## SET PROBLEM
Convert every line of the material below into a Markdown table with the columns "Row" and "Line", numbering the rows and skipping blank lines. Leave the pictures out.

## INPUT MATERIAL
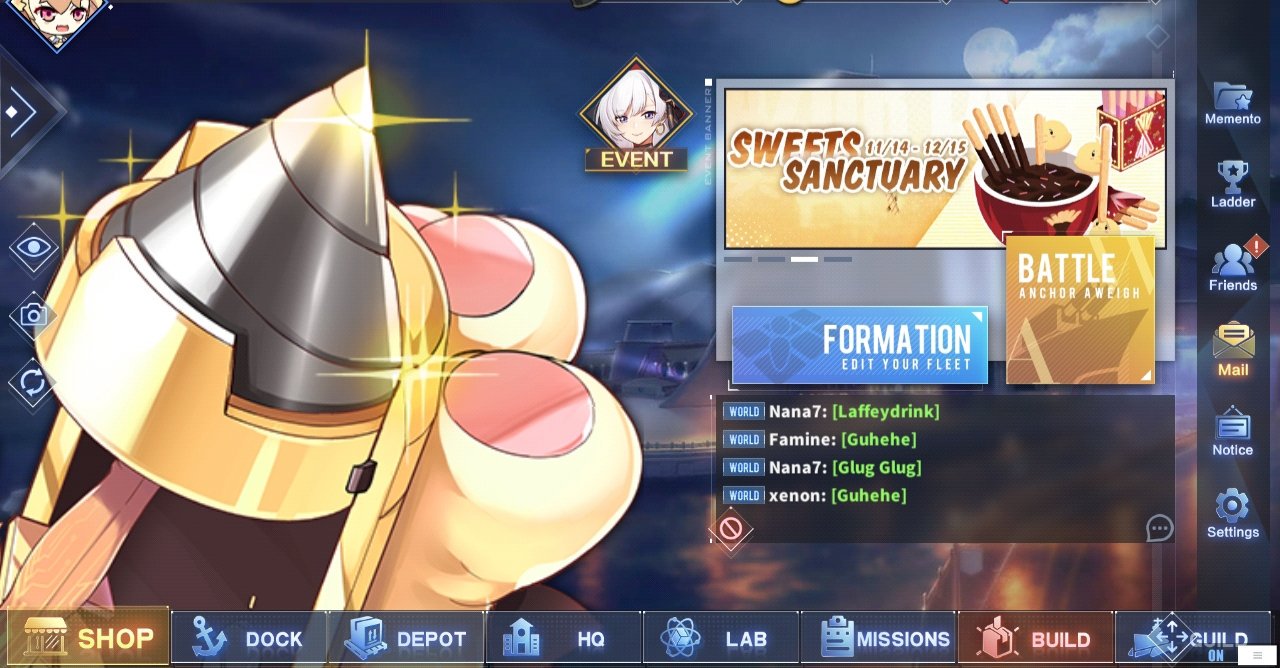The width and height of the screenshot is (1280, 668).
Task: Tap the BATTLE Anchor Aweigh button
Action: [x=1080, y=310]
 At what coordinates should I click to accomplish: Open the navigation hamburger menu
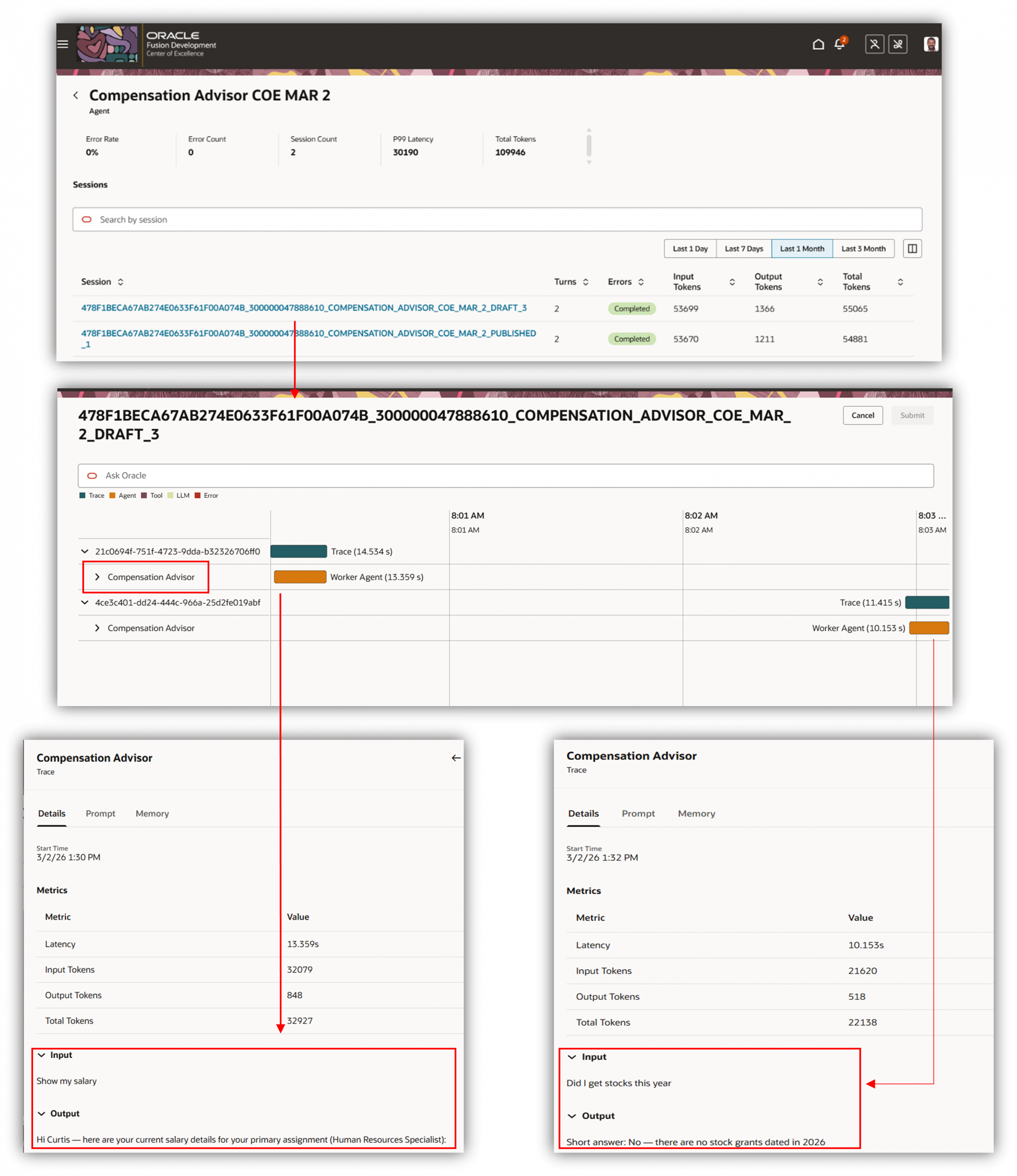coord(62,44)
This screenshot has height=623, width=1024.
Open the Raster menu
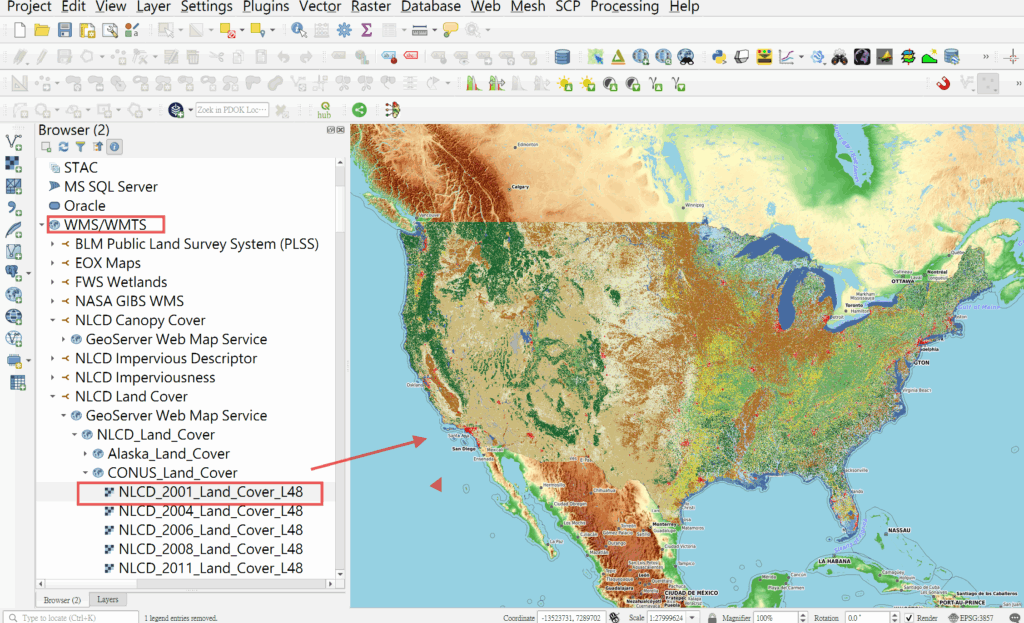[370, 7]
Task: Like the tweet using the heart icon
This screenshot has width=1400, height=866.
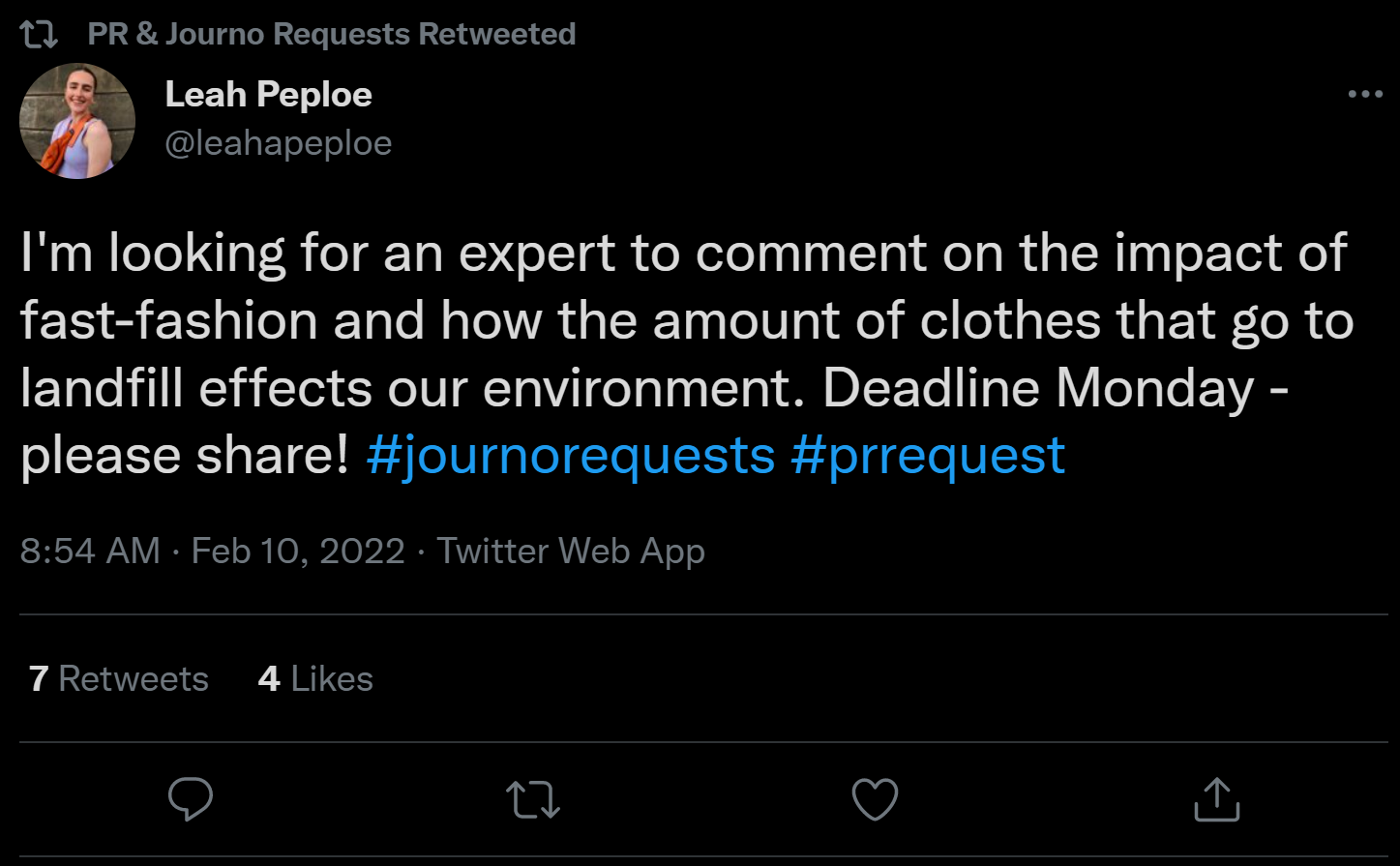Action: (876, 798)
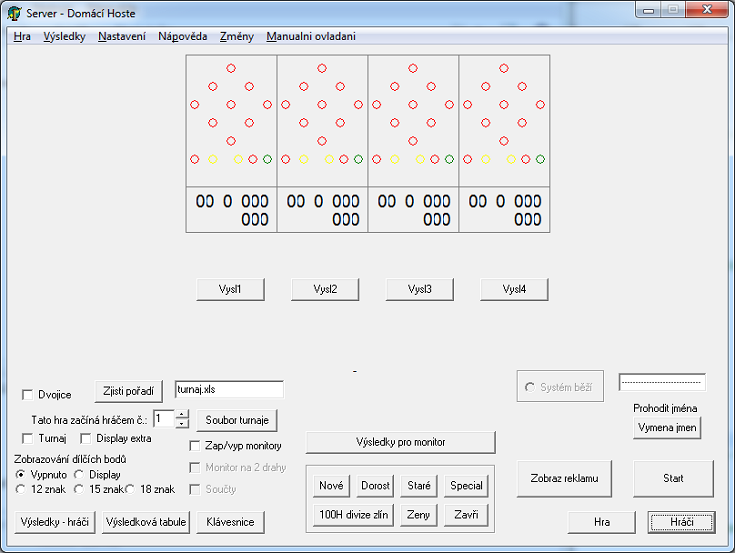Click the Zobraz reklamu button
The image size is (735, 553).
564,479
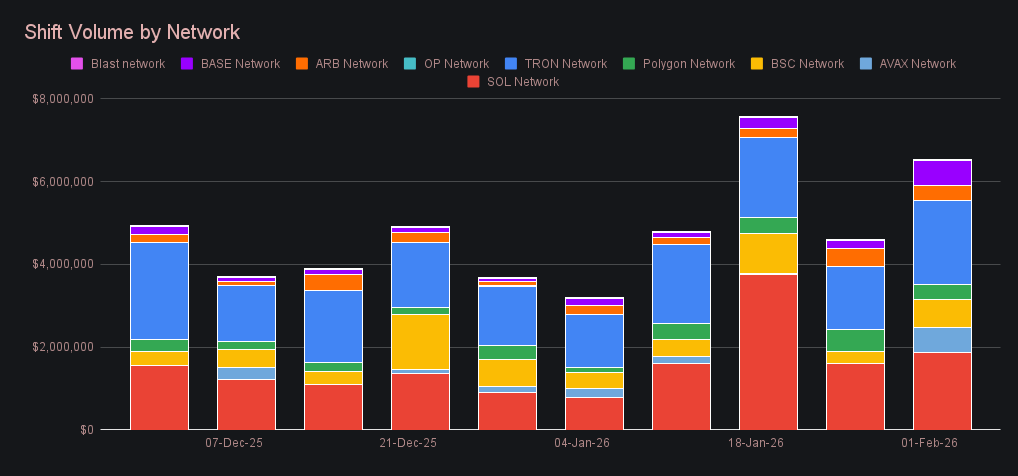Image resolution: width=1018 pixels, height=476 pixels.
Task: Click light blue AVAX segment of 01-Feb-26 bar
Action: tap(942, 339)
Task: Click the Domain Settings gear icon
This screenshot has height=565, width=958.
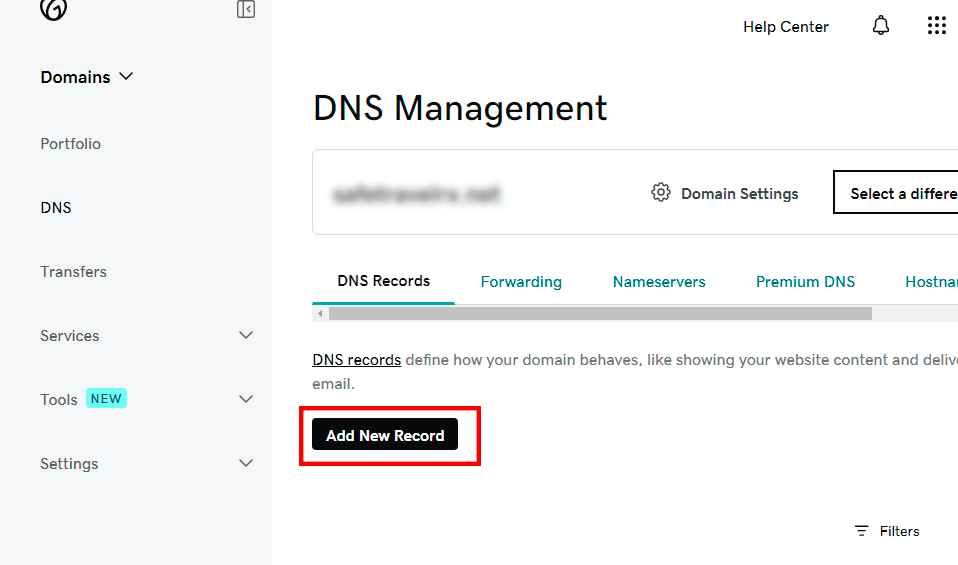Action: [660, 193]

## WRITTEN SOLUTION
| Row | Line |
|---|---|
| 1 | The width and height of the screenshot is (1280, 668). |
| 2 | Task: Tap the BATTLE Anchor Aweigh button |
| 3 | Action: [x=1080, y=310] |
| 4 |  At what coordinates should I click to accomplish: Open the navigation hamburger menu |
| 5 | coord(62,44) |
| 6 | This screenshot has height=623, width=1024. |
| 7 | Open the Raster menu |
| 8 | [370, 7] |
| 9 | Task: Like the tweet using the heart icon |
| 10 | This screenshot has width=1400, height=866. |
| 11 | Action: (876, 798) |
| 12 | Click the Zobraz reklamu button |
| 13 | The image size is (735, 553). |
| 14 | 564,479 |
| 15 | Image resolution: width=1018 pixels, height=476 pixels. |
| 16 | Task: Click light blue AVAX segment of 01-Feb-26 bar |
| 17 | Action: tap(942, 339) |
| 18 | Task: Click the Domain Settings gear icon |
| 19 | This screenshot has height=565, width=958. |
| 20 | Action: [660, 193] |